**Data for this task:**

=-=-=

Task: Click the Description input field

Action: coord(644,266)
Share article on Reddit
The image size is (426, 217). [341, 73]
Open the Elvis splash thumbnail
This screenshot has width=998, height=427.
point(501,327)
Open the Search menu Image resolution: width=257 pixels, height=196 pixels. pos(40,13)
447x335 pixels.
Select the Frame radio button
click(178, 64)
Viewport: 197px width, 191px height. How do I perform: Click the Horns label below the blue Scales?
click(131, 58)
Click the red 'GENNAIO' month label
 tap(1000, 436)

=-=-=

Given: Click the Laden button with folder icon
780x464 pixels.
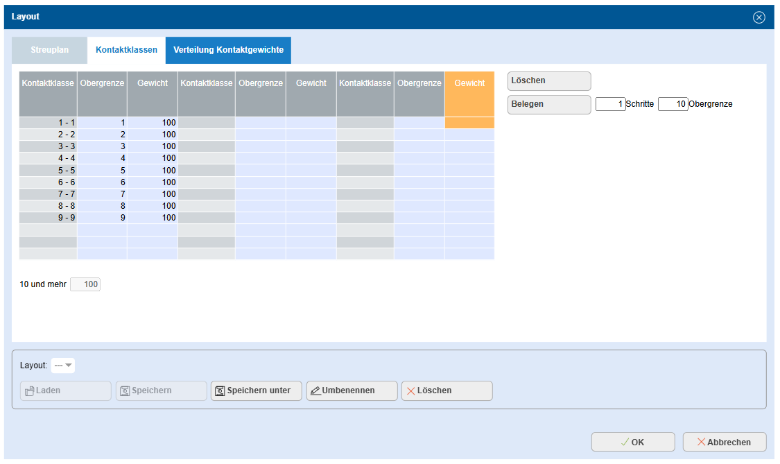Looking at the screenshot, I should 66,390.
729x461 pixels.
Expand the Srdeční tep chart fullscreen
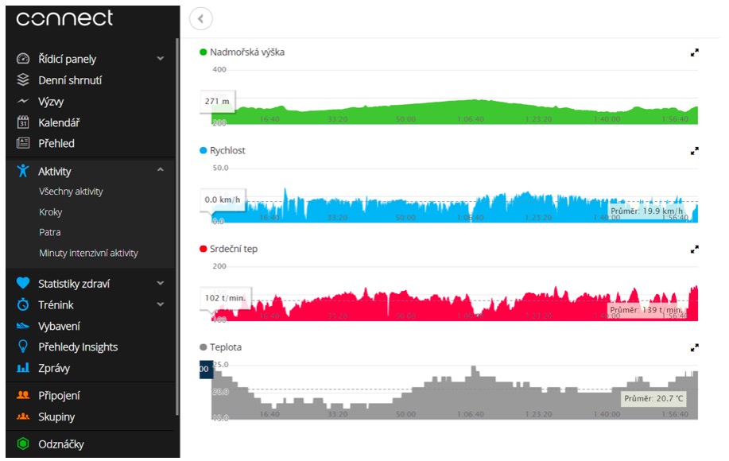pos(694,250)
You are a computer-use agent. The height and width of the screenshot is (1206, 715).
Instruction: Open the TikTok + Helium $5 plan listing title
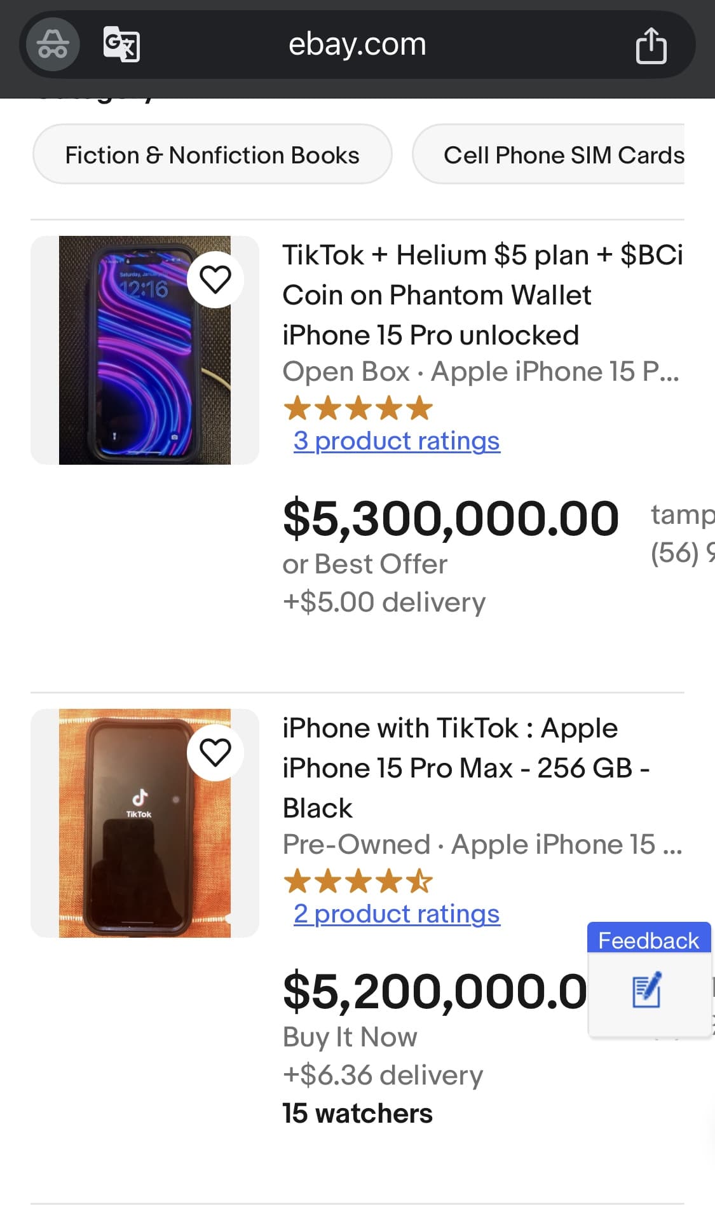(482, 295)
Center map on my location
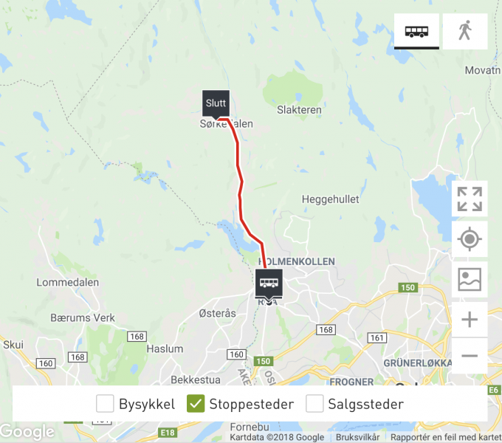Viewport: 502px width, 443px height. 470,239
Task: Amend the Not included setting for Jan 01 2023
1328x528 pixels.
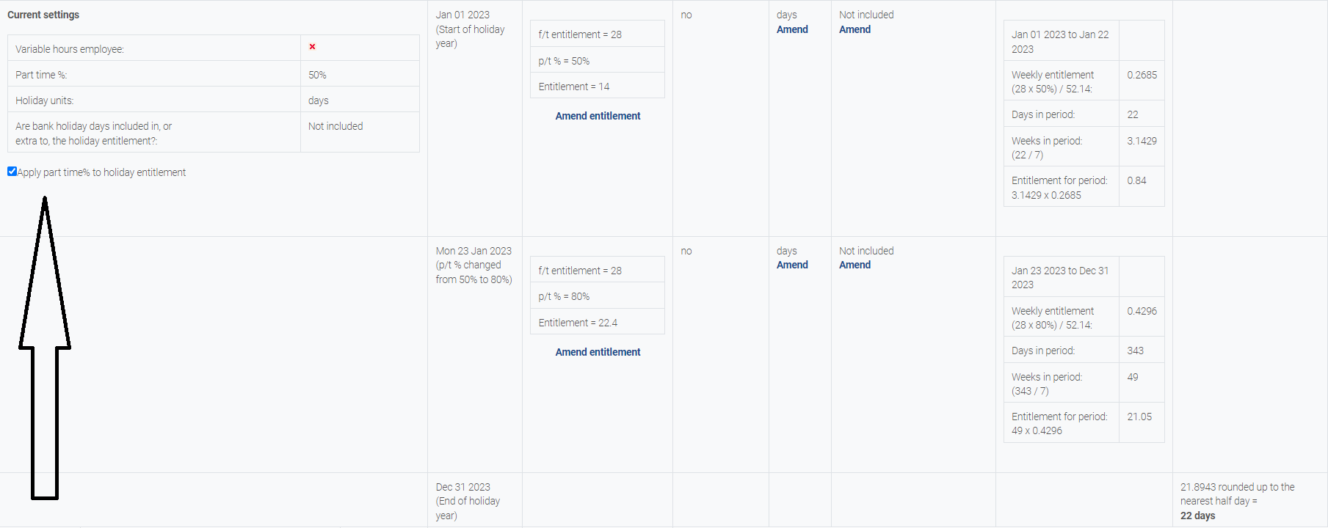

=-=-=

Everything above from the line containing "729x461 pixels." through the line containing "1328x528 pixels." must be repeated exactly, and the pictures must be left out.

**Result:**
729x461 pixels.
Expand the Srdeční tep chart fullscreen
pos(694,250)
You are a computer-use agent. The height and width of the screenshot is (1206, 715).
Instruction: Open the TikTok + Helium $5 plan listing title
(482, 295)
Center map on my location
Viewport: 502px width, 443px height. 470,239
Task: Amend the Not included setting for Jan 01 2023
1328x528 pixels.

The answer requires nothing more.